* [ABOUT THIS EXERCISE]
Extend the account of Hedesunda parish given below, starting after its final sentence.

* [QUOTED PASSAGE]
It is written on parchment or paper that the archbishop Nils Allesson visited Hedesunda parish in 1302 CE. "Svarta-brevet" is a collection of notes on demarcation dating from the year 1402 CE. In this early document some 16 small villages around Hedesunda are mentioned.

The parish registration from Hedesunda has been diligently kept and more than 30.000 people are registered. This information has been made into a book for genealogists, in two parts of 900 pages each. The latest version was printed in 1997.

== Small villages of Hedesunda ==
Backa, Berg, Bodarna, Brunn, Brunnsheden, Byn, Bäck, Bälgsnäs, Böle, Dalkarlsbo, Främlingshem, Finnböle, Flösta, Gammelsäll, Gisselbo, Gräsbäcken, Gundbo, Hade, Hadeholm, Haget, Hallsbo, Harv, Holmen, Ingevara, Jugansbo, Kessmansbo, Koffsta, Kulla, Kungsgården, Kågbo, Landa, Lurberg, Lurbo, Lövåsen, Mälbo, Nordanbro, Norra Färjsundet, Oppåker, Rångsta, Rönäs, Sevallbo, Skallbo, Smedsäng, Sundby, Svarta, Södra Färjsundet, Torsbo, Ullanda, Utomälven, Vall, Vibro, Vinnersjö, Västbyggeby, Ålbo, Ås, Ölbo, Ön, Österbyggebo and Östveda.

* [COLLECTED MATERIAL]

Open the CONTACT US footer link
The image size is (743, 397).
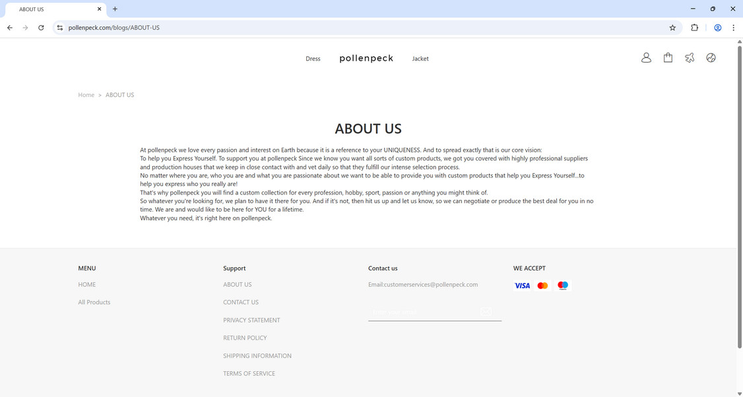pyautogui.click(x=240, y=301)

* [EXERCISE RESPONSE]
==Population age distribution ==
- Total (year 1998) 2 843 people
- Age distribution:
- 0 – 6 years, 239
- 7 –15 years, 365
- 16 – 24 years, 248
- 25 – 64 years, 1429
- 65 – 74 years, 270
- 75 years and elder, 297

85% of the population lives in small houses.